Stored items »
_ _ _

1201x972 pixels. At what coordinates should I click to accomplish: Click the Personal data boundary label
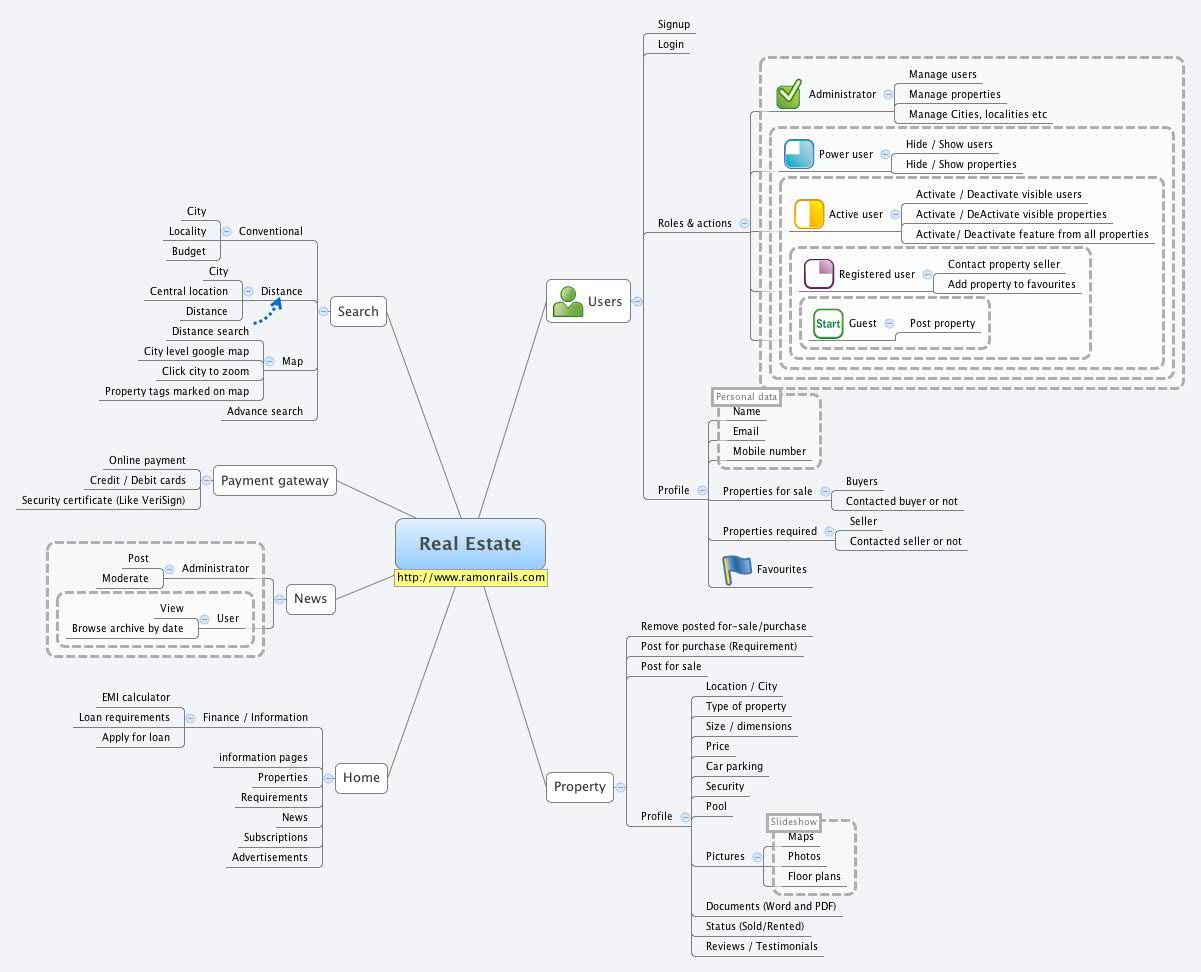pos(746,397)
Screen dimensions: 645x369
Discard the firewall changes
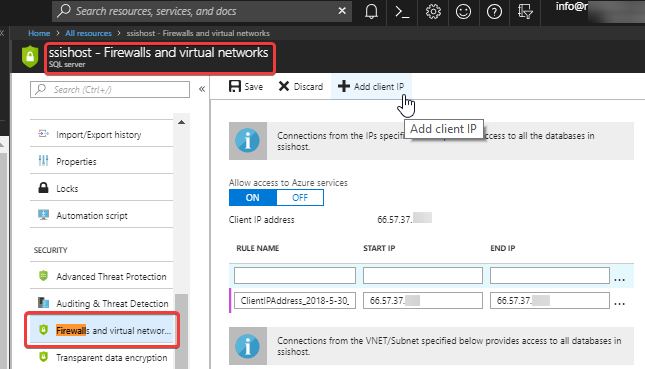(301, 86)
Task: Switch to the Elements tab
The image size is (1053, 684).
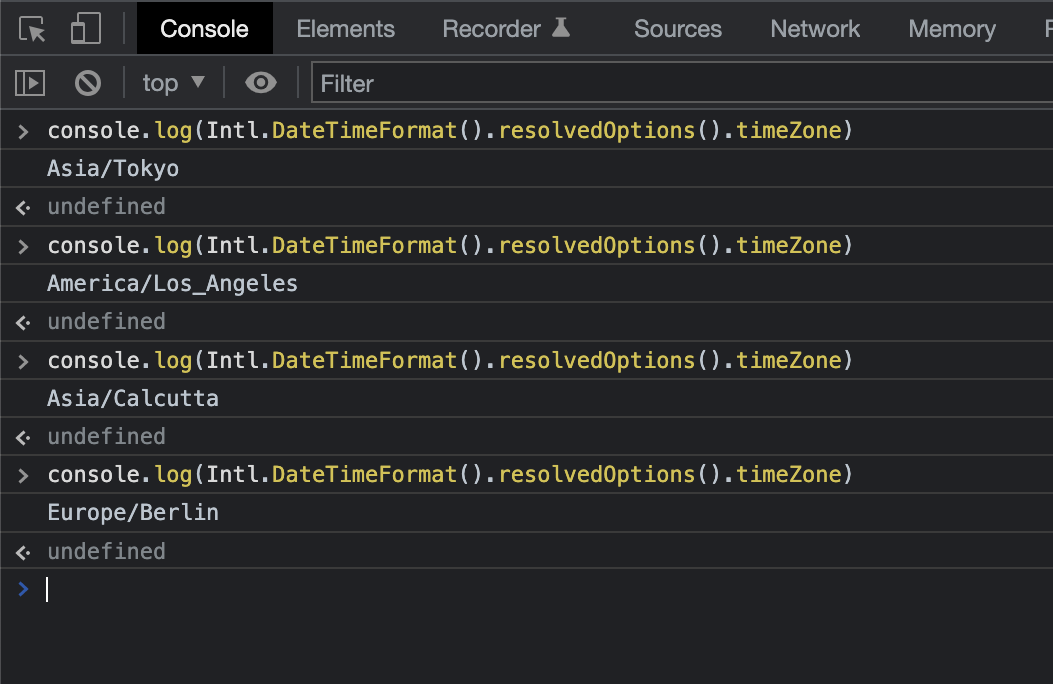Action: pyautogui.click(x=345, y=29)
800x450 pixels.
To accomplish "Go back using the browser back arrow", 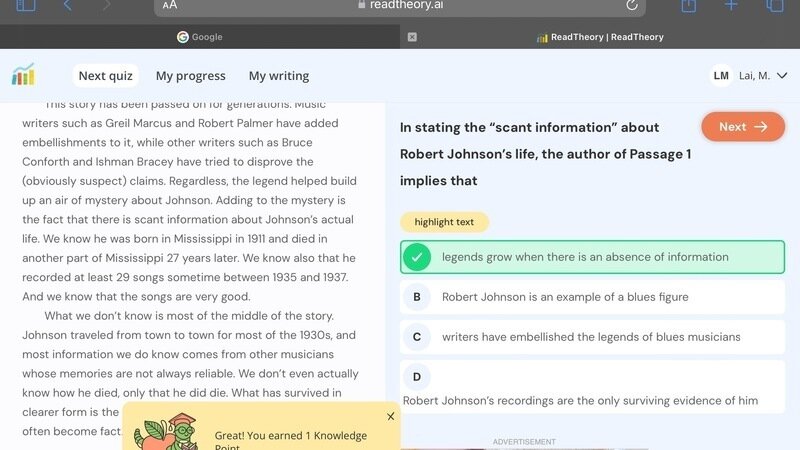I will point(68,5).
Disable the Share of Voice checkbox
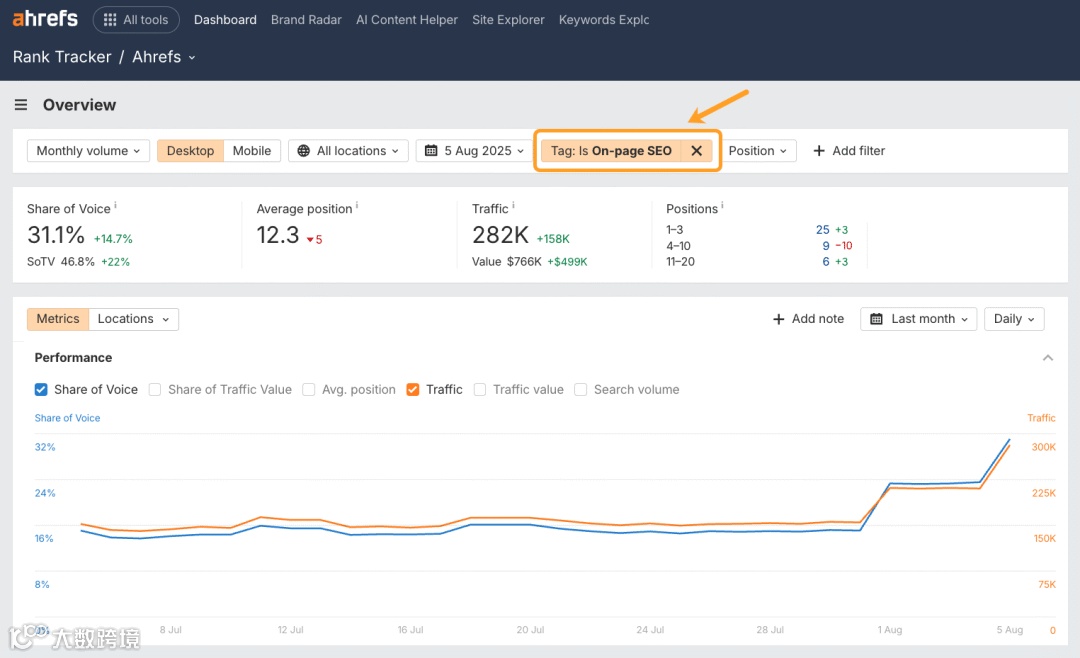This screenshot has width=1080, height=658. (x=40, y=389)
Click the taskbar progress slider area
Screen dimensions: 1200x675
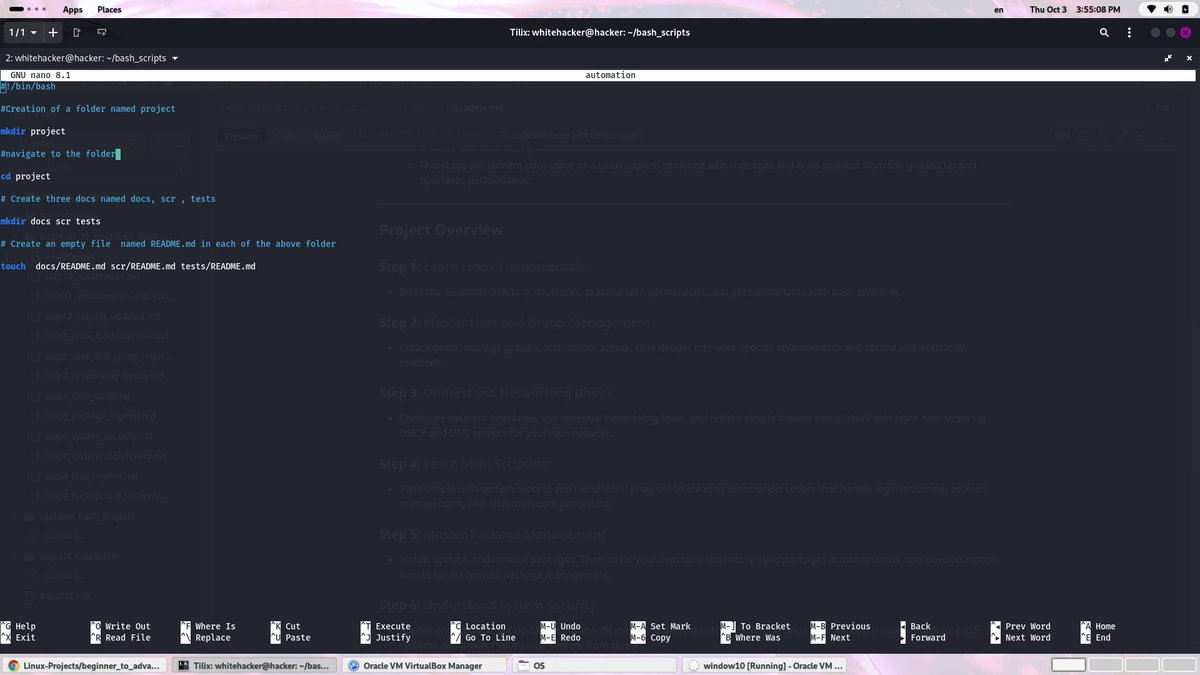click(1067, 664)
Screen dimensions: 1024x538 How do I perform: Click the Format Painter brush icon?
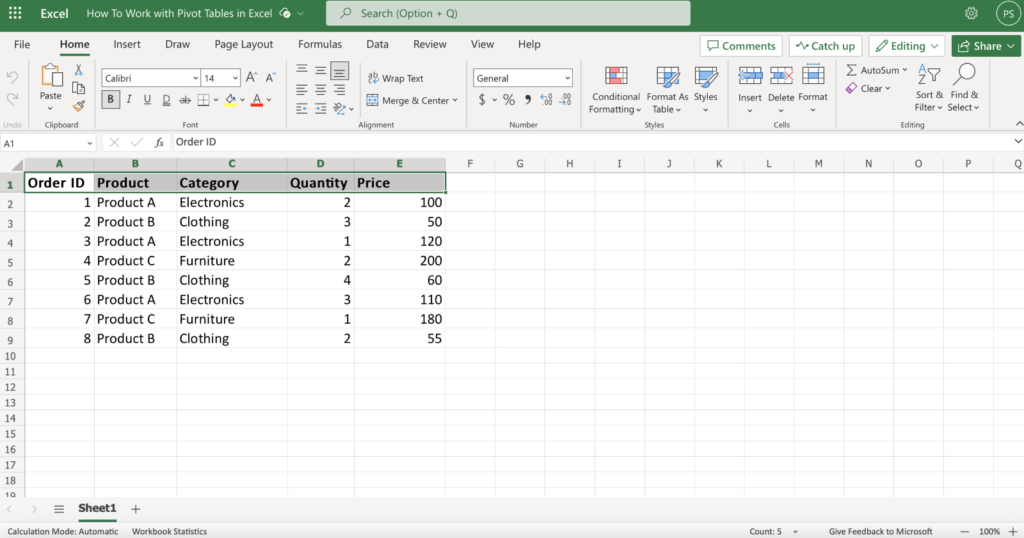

_ _ _

About this task » Return, exactly as they appear, the lines from the line containing "Disable the Share of Voice checkbox" through the end of the records above, both ends included, without pictures.

Exercise solution »
Disable the Share of Voice checkbox
This screenshot has width=1080, height=658. (x=40, y=389)
Click the taskbar progress slider area
Screen dimensions: 1200x675
click(1067, 664)
Screen dimensions: 1024x538 How do I perform: Click the Format Painter brush icon?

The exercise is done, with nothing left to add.